Antwort der OSA an Mehmedović

Was die Antwort des INO betrifft, die vom Vorsitzenden des Direktorenkollegiums Nikola Perišić unterzeichnet ist, wird auch dort das Wissen über das Massengrab bestätigt.

"In der vergangenen Zeit sind wir zu dem betreffenden Ort ausgerückt, haben Gespräche mit Mitarbeitern und Informanten vor Ort geführt, alles mit dem Ziel, den Mikrostandort des potenziellen Massengrabes zu bestimmen", führt Perišić aus und kündigt an, dass sie, sobald sie einen "begründeten Verdacht" über den Mikrostandort des Massengrabes hätten, einen Antrag auf Exhumierung an die Staatsanwaltschaft BiH richten werden.

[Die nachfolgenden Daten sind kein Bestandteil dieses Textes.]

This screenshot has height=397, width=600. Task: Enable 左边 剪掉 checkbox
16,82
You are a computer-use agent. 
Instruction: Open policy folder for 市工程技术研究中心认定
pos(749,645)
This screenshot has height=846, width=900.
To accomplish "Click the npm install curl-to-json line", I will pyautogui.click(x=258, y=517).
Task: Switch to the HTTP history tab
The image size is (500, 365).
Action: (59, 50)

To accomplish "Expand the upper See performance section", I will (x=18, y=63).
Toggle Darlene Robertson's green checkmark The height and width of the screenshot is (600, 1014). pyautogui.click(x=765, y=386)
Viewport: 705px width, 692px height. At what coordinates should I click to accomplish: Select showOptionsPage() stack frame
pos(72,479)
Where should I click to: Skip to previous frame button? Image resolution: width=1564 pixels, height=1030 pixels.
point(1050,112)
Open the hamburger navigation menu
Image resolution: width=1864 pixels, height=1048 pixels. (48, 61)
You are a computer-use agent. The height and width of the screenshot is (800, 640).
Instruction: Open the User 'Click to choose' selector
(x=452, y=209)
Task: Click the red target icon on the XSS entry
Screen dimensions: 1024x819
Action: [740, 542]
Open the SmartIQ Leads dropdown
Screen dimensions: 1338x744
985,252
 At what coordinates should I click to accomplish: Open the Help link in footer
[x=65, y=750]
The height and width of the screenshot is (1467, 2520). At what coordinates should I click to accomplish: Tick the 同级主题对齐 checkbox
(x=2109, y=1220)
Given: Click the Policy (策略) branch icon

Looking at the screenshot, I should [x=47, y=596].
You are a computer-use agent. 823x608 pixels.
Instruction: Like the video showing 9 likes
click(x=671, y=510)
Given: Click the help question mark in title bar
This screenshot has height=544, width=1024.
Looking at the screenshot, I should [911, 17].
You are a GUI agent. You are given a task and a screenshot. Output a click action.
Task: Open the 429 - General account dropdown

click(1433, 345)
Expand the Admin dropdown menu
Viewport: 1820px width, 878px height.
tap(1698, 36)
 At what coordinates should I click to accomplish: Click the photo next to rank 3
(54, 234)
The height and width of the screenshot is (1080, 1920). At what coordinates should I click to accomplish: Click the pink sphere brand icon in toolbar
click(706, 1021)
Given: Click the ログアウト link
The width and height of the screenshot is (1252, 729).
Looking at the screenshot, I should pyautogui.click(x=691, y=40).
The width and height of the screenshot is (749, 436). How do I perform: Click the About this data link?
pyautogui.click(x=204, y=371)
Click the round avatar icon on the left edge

Perišić informiert Mehmedović, dass ihm die Information, dass an diesem Ort eine Mülldeponie eingerichtet werde, nicht bekannt sei, er werde jedoch alle Maßnahmen ergreifen, um die vermissten Personen zu finden, nach denen gesucht wird.

Antwort des Instituts für Vermisste

Mehmedović hat noch keine Antwort von der Staatsanwaltschaft BiH erhalten oder sie wurde zumindest nicht auf der Seite der Parlamentarischen Versammlung BiH veröffentlicht.